• _WORK ORDER_:
In the entries below, find the line with "Given: Reload the page with the refresh icon" and print exactly every line from there up to and including the line with "Given: Click the storefront", with no other lines.

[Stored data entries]

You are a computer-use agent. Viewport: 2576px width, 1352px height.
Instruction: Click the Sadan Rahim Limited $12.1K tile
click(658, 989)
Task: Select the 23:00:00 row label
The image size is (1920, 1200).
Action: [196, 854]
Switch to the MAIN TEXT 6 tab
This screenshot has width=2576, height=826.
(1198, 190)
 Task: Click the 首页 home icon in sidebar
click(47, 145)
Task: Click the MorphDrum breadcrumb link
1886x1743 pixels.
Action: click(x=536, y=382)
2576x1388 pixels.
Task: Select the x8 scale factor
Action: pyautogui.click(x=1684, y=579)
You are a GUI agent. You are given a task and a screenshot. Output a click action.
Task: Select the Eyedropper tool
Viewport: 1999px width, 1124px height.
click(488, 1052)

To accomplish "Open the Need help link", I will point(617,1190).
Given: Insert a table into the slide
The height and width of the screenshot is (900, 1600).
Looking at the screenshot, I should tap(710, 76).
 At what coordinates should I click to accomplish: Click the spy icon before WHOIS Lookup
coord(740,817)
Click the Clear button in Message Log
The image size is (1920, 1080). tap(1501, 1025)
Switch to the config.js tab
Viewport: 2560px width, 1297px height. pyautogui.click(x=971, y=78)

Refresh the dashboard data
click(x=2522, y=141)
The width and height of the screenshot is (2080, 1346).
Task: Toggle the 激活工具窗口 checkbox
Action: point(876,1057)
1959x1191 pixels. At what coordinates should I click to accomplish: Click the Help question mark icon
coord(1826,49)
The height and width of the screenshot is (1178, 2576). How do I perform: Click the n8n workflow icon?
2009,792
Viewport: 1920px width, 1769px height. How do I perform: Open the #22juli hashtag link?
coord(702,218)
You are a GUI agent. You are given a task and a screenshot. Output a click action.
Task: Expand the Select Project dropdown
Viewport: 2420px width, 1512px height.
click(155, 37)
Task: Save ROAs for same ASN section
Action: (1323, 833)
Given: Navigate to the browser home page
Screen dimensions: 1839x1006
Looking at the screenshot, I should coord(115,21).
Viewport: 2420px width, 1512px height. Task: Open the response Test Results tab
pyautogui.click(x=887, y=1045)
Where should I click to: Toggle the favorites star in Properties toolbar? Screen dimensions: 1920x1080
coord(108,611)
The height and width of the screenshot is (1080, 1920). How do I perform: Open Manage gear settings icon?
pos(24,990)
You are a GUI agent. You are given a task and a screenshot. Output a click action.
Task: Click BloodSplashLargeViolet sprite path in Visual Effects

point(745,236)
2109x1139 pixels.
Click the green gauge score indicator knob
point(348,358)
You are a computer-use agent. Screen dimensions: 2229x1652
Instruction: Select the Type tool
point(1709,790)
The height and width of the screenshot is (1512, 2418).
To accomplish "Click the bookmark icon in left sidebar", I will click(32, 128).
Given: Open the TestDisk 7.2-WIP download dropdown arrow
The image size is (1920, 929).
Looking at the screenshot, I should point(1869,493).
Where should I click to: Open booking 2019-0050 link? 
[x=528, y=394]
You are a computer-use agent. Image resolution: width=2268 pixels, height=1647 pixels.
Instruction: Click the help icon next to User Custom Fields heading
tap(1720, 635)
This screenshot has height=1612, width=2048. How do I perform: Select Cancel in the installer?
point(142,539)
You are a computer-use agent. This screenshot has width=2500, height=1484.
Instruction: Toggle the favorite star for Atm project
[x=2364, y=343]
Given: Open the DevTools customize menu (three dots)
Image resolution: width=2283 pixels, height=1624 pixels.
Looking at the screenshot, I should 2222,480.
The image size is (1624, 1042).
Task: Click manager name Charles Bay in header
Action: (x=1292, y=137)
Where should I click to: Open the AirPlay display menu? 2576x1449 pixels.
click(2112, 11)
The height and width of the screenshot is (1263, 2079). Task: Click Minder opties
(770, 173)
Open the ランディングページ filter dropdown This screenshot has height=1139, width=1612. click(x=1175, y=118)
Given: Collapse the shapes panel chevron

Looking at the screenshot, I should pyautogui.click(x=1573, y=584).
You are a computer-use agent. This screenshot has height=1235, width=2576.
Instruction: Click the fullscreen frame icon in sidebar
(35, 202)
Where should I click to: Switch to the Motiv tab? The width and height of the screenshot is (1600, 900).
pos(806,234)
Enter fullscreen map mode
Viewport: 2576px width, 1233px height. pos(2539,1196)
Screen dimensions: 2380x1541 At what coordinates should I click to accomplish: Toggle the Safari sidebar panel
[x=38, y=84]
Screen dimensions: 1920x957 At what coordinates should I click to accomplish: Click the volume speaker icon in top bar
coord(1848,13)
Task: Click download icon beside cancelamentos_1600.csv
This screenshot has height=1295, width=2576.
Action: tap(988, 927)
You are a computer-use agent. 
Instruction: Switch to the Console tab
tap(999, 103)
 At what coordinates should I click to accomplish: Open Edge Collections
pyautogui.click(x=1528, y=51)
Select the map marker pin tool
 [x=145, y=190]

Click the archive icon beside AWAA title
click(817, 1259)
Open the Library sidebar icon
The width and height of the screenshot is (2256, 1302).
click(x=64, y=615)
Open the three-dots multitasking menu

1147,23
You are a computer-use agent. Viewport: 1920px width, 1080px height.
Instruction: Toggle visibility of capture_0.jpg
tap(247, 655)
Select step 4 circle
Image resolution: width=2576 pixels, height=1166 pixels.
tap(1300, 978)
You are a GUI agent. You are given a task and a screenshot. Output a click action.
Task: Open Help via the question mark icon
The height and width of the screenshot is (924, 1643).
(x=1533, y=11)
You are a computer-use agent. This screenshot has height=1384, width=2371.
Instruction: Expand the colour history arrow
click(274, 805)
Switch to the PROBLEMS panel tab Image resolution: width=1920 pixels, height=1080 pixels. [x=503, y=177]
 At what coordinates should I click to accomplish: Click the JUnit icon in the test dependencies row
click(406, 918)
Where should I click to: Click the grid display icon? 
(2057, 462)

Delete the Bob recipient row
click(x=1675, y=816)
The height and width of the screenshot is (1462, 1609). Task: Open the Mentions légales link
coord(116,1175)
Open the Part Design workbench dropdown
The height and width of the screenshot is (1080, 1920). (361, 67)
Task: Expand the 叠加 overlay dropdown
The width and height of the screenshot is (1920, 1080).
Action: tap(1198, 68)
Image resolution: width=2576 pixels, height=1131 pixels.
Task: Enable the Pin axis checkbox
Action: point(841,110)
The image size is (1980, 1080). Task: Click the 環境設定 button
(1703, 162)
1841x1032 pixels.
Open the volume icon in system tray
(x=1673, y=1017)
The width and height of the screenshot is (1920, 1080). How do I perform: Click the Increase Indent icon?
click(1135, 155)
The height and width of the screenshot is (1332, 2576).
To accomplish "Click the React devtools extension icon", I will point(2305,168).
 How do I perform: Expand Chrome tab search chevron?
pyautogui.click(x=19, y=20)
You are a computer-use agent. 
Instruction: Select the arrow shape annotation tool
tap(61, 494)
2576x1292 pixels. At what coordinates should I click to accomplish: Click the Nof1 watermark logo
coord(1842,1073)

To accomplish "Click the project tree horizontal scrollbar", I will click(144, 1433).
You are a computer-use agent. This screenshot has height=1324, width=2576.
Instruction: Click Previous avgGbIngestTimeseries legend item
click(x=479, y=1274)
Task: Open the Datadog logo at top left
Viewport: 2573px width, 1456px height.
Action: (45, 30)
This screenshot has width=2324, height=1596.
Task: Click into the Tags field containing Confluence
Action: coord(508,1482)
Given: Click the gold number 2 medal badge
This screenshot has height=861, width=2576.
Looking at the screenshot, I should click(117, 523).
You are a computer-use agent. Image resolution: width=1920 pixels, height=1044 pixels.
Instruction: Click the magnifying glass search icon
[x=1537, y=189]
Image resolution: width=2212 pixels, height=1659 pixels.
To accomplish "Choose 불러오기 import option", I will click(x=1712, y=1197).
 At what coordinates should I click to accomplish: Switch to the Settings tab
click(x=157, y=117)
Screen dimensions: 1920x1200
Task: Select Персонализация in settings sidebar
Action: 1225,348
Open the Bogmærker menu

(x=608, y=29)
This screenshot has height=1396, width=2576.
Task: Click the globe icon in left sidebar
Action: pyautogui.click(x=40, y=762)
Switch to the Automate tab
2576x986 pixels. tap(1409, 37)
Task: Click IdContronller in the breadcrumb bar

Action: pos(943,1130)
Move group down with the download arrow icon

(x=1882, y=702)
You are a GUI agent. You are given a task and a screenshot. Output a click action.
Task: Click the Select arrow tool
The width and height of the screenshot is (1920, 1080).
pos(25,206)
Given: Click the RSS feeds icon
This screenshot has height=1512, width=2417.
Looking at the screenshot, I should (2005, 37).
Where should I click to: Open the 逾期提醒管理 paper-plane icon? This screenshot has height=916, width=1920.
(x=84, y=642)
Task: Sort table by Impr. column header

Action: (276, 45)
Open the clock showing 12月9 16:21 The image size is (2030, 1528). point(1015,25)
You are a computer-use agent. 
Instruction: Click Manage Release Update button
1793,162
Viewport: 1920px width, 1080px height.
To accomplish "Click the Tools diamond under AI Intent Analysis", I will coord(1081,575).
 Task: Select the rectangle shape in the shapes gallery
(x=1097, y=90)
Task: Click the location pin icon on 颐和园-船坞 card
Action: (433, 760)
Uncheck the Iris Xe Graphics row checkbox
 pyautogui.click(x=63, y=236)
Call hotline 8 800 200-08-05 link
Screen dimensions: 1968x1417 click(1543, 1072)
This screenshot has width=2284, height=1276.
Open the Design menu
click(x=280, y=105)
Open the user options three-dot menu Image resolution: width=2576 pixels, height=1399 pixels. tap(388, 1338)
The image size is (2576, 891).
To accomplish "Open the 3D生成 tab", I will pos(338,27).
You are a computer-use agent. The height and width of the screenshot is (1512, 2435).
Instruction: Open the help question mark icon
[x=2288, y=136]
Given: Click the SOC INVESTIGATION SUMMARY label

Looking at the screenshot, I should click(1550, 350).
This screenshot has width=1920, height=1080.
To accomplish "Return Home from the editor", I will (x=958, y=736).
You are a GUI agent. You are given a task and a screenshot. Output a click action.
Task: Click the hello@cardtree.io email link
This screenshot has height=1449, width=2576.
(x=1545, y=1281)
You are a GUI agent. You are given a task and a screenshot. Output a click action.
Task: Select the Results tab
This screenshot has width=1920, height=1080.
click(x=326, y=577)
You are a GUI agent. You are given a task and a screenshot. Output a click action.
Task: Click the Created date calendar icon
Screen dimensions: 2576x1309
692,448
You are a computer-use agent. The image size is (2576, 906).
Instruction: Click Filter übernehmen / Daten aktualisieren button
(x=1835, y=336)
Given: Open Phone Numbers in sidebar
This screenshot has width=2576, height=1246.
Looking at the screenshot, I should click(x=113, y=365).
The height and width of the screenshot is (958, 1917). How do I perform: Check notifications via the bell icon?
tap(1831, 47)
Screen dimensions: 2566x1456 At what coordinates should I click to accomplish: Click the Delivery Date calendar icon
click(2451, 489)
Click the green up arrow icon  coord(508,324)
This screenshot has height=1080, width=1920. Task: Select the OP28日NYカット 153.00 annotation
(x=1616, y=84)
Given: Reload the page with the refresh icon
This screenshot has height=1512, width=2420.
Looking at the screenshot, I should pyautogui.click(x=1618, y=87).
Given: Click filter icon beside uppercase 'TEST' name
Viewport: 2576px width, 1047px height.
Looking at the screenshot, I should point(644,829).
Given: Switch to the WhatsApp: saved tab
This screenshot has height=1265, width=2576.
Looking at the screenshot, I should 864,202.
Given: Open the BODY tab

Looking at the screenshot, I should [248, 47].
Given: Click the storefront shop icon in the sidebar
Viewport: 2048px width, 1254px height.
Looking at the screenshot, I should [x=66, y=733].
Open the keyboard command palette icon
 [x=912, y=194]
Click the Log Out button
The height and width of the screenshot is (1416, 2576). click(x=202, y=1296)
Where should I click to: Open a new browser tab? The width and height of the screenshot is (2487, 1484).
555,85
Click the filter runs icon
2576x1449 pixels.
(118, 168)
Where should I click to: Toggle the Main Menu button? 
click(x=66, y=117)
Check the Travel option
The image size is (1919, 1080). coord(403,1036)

• _WRITTEN SOLUTION_:
Given: Reload the page with the refresh icon
This screenshot has height=1512, width=2420.
Looking at the screenshot, I should pyautogui.click(x=1618, y=87).
Given: Click filter icon beside uppercase 'TEST' name
Viewport: 2576px width, 1047px height.
Looking at the screenshot, I should point(644,829).
Given: Switch to the WhatsApp: saved tab
This screenshot has height=1265, width=2576.
Looking at the screenshot, I should 864,202.
Given: Open the BODY tab

Looking at the screenshot, I should [248, 47].
Given: Click the storefront shop icon in the sidebar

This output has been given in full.